# [THE TASK]
Below is a block of records; repeat each one exactly.

(Collected data)
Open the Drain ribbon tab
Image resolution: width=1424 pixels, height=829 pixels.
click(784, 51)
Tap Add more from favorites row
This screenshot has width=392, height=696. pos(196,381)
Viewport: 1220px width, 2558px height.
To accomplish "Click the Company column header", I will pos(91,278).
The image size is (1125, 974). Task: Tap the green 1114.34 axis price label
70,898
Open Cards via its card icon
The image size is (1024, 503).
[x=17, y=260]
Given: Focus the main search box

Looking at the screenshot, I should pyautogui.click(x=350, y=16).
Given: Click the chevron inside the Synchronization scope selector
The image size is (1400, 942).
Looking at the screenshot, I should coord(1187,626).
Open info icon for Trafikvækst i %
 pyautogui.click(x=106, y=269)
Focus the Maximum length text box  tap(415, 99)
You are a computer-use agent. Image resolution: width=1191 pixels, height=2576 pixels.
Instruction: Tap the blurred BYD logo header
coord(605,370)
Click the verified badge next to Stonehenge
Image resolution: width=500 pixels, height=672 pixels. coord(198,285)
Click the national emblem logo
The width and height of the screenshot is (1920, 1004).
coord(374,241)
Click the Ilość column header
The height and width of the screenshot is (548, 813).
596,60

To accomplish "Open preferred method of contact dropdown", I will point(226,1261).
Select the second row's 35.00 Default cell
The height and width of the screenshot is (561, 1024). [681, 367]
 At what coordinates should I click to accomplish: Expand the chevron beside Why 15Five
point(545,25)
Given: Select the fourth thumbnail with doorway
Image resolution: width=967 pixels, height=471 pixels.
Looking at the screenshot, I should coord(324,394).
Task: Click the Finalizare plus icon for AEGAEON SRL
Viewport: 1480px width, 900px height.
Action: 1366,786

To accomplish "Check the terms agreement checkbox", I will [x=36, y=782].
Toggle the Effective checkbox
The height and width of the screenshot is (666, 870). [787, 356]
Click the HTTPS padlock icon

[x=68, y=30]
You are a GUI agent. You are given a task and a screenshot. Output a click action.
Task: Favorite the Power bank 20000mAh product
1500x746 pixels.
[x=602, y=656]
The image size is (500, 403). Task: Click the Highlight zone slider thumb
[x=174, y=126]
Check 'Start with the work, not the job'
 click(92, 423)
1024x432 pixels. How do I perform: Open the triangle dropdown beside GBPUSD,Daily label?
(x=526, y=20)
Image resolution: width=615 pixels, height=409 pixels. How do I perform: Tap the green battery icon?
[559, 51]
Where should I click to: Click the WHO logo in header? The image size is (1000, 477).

# [RESPONSE]
Open the Drain ribbon tab
Image resolution: width=1424 pixels, height=829 pixels.
click(784, 51)
Tap Add more from favorites row
This screenshot has width=392, height=696. pos(196,381)
Viewport: 1220px width, 2558px height.
To accomplish "Click the Company column header", I will pos(91,278).
The image size is (1125, 974). Task: Tap the green 1114.34 axis price label
70,898
Open Cards via its card icon
The image size is (1024, 503).
[x=17, y=260]
Given: Focus the main search box

Looking at the screenshot, I should pyautogui.click(x=350, y=16).
Given: Click the chevron inside the Synchronization scope selector
The image size is (1400, 942).
Looking at the screenshot, I should coord(1187,626).
Open info icon for Trafikvækst i %
 pyautogui.click(x=106, y=269)
Focus the Maximum length text box  tap(415, 99)
You are a computer-use agent. Image resolution: width=1191 pixels, height=2576 pixels.
Instruction: Tap the blurred BYD logo header
coord(605,370)
Click the verified badge next to Stonehenge
Image resolution: width=500 pixels, height=672 pixels. coord(198,285)
Click the national emblem logo
The width and height of the screenshot is (1920, 1004).
coord(374,241)
Click the Ilość column header
The height and width of the screenshot is (548, 813).
596,60

To accomplish "Open preferred method of contact dropdown", I will point(226,1261).
Select the second row's 35.00 Default cell
The height and width of the screenshot is (561, 1024). [681, 367]
 At what coordinates should I click to accomplish: Expand the chevron beside Why 15Five
point(545,25)
Given: Select the fourth thumbnail with doorway
Image resolution: width=967 pixels, height=471 pixels.
Looking at the screenshot, I should coord(324,394).
Task: Click the Finalizare plus icon for AEGAEON SRL
Viewport: 1480px width, 900px height.
Action: 1366,786

To accomplish "Check the terms agreement checkbox", I will [x=36, y=782].
Toggle the Effective checkbox
The height and width of the screenshot is (666, 870). [787, 356]
Click the HTTPS padlock icon

[x=68, y=30]
You are a GUI agent. You are given a task and a screenshot. Output a click action.
Task: Favorite the Power bank 20000mAh product
1500x746 pixels.
[x=602, y=656]
The image size is (500, 403). Task: Click the Highlight zone slider thumb
[x=174, y=126]
Check 'Start with the work, not the job'
 click(92, 423)
1024x432 pixels. How do I perform: Open the triangle dropdown beside GBPUSD,Daily label?
(x=526, y=20)
Image resolution: width=615 pixels, height=409 pixels. How do I perform: Tap the green battery icon?
[559, 51]
Where should I click to: Click the WHO logo in header? The image size is (1000, 477).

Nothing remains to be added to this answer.